EP by 21 Savage and Metro Boomin
- Released: July 15, 2016
- Recorded: 2015–2016
- Length: 32:22
- Label: Self-released
- Producer: Metro Boomin (also exec.); 21 Savage; Cubeatz; G Koop; Sonny Digital; Southside; Zaytoven;

21 Savage chronology
| Slaughter King (2015) | Savage Mode (2016) | Issa Album (2017) |

Metro Boomin chronology
| 19 & Boomin (2013) | Savage Mode (2016) | DropTopWop (2017) |

Singles from Savage Mode
- "X" Released: July 14, 2016; "No Heart" Released: October 19, 2016;

= Savage Mode =

Savage Mode is a collaborative extended play by rapper 21 Savage and American record producer Metro Boomin. It was released on July 15, 2016. It features a sole guest appearance by American rapper Future. The EP was self-released.
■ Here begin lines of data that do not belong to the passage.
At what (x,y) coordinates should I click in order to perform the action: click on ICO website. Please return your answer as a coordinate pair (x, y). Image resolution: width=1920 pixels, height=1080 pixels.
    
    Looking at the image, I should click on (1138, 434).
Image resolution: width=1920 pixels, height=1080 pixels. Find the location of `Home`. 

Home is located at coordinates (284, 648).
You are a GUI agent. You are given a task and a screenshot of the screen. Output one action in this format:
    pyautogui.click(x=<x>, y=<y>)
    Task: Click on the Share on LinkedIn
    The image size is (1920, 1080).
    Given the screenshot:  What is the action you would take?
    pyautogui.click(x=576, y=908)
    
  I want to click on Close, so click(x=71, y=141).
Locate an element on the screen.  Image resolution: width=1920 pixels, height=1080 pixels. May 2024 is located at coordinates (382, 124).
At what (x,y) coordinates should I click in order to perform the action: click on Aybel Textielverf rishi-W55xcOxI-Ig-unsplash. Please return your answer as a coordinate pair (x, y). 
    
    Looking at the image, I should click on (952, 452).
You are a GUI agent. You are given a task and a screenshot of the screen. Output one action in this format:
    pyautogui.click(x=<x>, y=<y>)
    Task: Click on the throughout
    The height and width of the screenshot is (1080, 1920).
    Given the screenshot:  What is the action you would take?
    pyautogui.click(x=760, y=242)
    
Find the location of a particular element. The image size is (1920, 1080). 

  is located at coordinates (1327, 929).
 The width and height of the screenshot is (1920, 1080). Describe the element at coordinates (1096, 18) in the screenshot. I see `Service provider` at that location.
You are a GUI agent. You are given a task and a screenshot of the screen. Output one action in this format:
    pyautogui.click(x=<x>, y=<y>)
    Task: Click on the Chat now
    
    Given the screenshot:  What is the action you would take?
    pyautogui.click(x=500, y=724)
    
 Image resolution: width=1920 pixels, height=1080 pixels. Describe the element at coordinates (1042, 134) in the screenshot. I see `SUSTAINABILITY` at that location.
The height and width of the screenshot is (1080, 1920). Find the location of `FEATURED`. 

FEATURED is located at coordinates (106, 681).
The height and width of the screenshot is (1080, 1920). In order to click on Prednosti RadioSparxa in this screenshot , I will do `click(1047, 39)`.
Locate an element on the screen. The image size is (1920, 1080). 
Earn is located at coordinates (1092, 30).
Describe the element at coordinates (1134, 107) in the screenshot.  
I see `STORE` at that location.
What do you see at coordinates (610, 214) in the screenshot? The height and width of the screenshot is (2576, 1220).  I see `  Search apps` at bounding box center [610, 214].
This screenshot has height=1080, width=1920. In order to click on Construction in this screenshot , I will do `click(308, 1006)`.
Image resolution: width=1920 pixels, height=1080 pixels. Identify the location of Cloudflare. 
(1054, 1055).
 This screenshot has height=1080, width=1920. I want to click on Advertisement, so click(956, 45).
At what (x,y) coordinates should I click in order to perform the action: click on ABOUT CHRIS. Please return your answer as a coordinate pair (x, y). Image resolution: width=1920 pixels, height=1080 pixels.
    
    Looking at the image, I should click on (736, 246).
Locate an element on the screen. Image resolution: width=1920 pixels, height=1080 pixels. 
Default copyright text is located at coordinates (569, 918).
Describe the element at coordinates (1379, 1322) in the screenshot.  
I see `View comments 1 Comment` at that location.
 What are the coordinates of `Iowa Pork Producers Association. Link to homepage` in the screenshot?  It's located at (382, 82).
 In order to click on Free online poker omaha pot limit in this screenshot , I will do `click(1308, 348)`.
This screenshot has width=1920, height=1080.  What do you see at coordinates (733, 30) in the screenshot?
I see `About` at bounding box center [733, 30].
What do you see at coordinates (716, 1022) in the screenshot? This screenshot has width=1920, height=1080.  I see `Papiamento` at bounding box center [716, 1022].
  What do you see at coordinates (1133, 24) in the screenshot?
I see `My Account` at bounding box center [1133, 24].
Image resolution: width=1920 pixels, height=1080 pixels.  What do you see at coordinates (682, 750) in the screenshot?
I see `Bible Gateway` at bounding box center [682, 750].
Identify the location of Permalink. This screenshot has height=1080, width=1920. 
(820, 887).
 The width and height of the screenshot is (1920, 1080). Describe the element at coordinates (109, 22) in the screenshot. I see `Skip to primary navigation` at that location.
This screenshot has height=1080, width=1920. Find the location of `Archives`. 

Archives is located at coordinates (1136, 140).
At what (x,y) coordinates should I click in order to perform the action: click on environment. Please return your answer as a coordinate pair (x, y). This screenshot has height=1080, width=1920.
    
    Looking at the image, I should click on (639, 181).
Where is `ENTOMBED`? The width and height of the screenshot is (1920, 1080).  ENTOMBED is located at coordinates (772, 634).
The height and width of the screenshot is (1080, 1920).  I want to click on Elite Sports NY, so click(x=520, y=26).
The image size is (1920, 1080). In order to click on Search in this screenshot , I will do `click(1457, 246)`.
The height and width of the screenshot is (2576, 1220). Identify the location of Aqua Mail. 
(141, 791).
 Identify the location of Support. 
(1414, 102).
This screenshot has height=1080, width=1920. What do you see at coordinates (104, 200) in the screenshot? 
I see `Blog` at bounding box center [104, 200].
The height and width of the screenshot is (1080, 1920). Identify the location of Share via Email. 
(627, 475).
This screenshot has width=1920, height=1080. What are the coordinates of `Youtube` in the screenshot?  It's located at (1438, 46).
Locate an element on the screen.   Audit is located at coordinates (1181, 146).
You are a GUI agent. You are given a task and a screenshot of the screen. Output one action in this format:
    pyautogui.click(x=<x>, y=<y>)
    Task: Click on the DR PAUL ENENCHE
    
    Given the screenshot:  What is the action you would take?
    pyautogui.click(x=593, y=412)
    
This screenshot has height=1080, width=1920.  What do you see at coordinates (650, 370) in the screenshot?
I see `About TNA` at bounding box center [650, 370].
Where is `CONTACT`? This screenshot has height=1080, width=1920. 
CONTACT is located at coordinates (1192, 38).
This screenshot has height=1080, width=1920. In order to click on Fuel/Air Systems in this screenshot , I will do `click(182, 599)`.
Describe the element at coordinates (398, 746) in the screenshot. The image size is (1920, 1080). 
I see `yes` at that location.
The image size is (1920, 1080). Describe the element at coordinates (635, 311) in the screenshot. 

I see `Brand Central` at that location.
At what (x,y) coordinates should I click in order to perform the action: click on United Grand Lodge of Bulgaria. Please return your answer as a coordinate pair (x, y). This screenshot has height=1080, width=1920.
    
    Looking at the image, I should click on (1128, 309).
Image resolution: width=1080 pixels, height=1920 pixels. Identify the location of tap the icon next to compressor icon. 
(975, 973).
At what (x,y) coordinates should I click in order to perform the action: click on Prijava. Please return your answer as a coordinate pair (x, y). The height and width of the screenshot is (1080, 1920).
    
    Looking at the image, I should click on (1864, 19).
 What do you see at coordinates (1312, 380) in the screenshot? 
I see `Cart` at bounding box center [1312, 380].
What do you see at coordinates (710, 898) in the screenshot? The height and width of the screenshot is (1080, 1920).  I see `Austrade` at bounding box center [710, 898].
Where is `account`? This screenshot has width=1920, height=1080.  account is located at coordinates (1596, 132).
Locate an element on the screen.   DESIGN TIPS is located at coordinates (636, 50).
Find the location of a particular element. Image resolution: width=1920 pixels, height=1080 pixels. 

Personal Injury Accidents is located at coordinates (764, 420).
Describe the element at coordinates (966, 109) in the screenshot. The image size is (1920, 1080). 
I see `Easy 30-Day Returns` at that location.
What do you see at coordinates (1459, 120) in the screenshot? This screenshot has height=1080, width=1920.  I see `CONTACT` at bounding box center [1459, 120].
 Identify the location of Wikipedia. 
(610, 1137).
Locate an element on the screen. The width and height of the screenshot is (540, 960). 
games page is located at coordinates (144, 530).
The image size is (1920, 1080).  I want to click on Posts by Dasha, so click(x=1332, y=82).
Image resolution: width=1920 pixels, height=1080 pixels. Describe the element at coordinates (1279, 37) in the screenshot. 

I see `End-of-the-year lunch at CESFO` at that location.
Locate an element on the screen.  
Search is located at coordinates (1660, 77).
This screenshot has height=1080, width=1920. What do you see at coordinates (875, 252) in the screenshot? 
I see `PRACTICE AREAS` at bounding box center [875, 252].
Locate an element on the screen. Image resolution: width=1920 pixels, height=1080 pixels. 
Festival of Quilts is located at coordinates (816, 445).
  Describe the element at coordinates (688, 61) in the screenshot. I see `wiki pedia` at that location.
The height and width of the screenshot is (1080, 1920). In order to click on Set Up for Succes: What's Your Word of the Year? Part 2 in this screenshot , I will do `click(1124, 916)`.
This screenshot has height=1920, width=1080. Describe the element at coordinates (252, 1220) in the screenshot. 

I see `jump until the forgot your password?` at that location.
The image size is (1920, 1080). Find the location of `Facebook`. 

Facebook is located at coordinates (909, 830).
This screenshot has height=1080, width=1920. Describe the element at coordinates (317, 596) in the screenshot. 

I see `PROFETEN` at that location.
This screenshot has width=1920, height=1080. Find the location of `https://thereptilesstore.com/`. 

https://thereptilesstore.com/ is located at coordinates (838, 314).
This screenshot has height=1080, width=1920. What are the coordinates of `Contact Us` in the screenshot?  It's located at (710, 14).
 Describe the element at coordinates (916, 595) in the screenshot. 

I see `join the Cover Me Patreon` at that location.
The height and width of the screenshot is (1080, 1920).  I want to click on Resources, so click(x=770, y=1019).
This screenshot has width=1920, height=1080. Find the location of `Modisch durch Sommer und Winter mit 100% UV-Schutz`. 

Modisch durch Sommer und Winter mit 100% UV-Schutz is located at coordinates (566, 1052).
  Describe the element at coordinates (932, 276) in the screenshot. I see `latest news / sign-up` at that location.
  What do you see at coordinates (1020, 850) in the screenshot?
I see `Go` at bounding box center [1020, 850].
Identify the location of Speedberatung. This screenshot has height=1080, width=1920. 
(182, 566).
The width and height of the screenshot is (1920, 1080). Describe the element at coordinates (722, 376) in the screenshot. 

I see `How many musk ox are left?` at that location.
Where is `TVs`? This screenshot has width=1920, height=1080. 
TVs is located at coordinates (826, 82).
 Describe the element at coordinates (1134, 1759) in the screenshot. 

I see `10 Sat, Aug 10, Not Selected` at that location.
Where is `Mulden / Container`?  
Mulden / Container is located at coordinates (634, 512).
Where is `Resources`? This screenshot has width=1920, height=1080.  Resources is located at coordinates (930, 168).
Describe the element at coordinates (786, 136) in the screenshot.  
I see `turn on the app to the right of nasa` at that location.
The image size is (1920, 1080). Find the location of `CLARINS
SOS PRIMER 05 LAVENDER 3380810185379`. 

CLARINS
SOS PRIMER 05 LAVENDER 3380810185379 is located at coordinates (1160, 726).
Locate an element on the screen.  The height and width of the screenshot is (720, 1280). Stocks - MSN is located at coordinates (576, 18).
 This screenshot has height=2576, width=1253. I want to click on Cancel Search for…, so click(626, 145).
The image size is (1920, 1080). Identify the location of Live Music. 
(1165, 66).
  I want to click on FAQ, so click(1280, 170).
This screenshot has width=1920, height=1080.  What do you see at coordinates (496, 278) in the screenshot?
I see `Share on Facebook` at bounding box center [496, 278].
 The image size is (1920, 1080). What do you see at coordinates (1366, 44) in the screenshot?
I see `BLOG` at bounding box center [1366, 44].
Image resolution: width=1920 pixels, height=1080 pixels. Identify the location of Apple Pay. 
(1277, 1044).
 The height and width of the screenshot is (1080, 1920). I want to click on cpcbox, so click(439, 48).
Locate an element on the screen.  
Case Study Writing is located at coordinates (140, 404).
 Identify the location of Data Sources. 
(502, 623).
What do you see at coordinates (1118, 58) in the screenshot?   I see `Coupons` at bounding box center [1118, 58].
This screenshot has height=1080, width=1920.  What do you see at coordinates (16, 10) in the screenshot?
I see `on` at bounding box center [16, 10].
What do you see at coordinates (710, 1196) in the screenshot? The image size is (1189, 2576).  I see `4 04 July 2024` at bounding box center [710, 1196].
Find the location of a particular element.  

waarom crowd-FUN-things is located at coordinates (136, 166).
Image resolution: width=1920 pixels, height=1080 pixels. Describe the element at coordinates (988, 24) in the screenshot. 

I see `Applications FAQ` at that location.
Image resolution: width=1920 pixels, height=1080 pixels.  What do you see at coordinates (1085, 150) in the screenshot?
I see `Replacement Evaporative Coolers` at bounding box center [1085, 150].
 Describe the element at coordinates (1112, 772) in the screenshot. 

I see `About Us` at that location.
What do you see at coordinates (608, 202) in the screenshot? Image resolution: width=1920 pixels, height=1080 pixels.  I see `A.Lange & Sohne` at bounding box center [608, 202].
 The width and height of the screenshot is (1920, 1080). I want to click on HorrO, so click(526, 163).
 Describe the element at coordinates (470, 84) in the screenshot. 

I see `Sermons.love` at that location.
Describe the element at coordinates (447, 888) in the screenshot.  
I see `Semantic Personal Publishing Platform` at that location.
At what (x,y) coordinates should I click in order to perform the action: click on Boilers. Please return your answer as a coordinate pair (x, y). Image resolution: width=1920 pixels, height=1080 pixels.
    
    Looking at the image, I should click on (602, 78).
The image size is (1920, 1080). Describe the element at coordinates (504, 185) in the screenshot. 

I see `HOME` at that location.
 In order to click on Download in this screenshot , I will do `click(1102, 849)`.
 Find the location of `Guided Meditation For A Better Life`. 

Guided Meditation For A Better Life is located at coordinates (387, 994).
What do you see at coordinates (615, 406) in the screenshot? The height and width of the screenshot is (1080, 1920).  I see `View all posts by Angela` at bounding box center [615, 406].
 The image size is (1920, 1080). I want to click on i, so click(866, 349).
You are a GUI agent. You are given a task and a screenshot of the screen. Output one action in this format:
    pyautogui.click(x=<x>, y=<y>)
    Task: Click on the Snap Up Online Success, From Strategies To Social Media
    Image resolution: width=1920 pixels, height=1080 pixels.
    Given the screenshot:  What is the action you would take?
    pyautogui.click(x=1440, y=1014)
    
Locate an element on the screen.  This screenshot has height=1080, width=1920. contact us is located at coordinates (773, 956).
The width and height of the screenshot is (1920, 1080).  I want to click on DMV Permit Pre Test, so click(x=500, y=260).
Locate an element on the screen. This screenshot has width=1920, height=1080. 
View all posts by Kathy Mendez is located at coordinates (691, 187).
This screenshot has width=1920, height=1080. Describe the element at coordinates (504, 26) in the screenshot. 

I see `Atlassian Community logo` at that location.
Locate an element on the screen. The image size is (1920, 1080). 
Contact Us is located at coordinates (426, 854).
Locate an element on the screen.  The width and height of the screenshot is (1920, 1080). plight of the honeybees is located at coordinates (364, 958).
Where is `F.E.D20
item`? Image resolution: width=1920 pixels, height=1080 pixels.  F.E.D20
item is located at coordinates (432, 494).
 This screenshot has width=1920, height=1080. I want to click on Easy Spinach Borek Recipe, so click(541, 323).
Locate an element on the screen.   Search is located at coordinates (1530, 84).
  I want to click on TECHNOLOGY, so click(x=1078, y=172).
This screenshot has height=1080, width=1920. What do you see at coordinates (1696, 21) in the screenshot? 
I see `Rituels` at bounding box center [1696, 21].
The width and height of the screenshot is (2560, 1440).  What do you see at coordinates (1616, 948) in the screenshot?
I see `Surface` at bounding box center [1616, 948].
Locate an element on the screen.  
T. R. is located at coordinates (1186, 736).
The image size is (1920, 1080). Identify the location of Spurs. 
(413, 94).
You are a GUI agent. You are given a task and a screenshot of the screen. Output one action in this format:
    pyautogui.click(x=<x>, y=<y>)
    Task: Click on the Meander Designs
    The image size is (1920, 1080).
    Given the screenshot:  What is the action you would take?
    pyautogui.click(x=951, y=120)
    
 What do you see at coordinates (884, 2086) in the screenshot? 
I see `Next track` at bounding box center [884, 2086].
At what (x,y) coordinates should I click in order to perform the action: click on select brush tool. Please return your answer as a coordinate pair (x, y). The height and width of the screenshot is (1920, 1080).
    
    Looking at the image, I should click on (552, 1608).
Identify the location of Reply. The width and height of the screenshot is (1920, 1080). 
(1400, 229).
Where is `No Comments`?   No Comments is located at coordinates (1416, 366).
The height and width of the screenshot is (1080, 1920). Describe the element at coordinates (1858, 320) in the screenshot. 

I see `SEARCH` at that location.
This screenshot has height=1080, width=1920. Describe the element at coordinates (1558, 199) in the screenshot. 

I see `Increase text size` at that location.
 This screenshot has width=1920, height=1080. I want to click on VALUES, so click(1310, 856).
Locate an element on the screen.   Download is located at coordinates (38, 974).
The EP received acclaim from critics, with Rolling Stone including it in its list of the 40 Best Rap Albums of 2016. A sequel album, Savage Mode II, was released on October 2, 2020 to further acclaim.

==Critical reception==

Pitchfork called the project 21 Savage's "strongest and bleakest work" and praised the "brooding, eerie production" by Metro Boomin. Complex called it "a minor masterpiece in sound design", noting that "for as merciless as 21 Savage's writing can be, the album borders on ambient." HotNewHipHop stated that "its style unequivocally trumps its substance, which is par for the course in this school of arty street rap, but its form – a compact, impeccably-curated product – is sorely missing from the genre." Exclaim! called the album "a grim, pearl clutching narrative straight from the South." In a positive review, Craig Jenkins of Vulture called it "gleefully ultraviolent and pridefully indulgent", stating that "this music is built from the same casual hopelessness that shocks us cold whenever we awake to fresh news of mass murder or police brutality."

Professional ratings
Review scores
| Source | Rating |
| Exclaim! | 6/10 |
| HipHopDX | 3.7/5 |
| HotNewHipHop | 83% |
| Pitchfork | 7.0/10 |
| XXL | 4/5 |

==Track listing==

Notes
- "X" was originally titled "X Bitch"

| No. | Title | Writer(s) | Producer(s) | Length |
|---|---|---|---|---|
| 1. | "No Advance" | Shayaa Joseph; Leland Wayne; | Metro Boomin | 4:36 |
| 2. | "No Heart" | Joseph; Wayne; Joshua Luellen; Kevin Gomringer; Tim Gomringer; | Metro Boomin; Southside; Cubeatz; | 3:55 |
| 3. | "X" (featuring Future) | Joseph; Wayne; Nayvadius Wilburn; | Metro Boomin; 21 Savage; | 4:18 |
| 4. | "Savage Mode" | Joseph; Wayne; | Metro Boomin | 4:09 |
| 5. | "Bad Guy" | Joseph; Wayne; Sonny Uwaezuoke; | Metro Boomin; Sonny Digital; | 2:49 |
| 6. | "Real Nigga" | Joseph; Wayne; | Metro Boomin | 3:05 |
| 7. | "Mad High" | Joseph; Wayne; | Metro Boomin | 3:00 |
| 8. | "Feel It" | Joseph; Wayne; Xavier Dotson; | Metro Boomin; Zaytoven; | 2:43 |
| 9. | "Ocean Drive" | Joseph; Wayne; Luellen; Robert Mandell; | Metro Boomin; Southside; G Koop; | 3:47 |
| Total length: |  |  |  | 32:22 |

==Charts==

===Weekly charts===

| Chart (2016–2017) | Peak position |
|---|---|
| Canadian Albums (Billboard) | 57 |
| Latvian Albums (LaIPA) | 84 |
| US Billboard 200 | 23 |
| US Independent Albums (Billboard) | 8 |
| US Top R&B/Hip-Hop Albums (Billboard) | 9 |
| US Top Rap Albums (Billboard) | 7 |

===Year-end charts===

| Chart (2016) | Position |
|---|---|
| US Billboard 200 | 185 |
| Chart (2017) | Position |
| US Billboard 200 | 58 |
| US Top R&B/Hip-Hop Albums (Billboard) | 59 |

==Certifications==

| Region | Certification | Certified units/sales |
| New Zealand (RMNZ) | Gold | 7,500^{‡} |
| United States (RIAA) | Gold | 500,000^{‡} |
^{‡} Sales+streaming figures based on certification alone.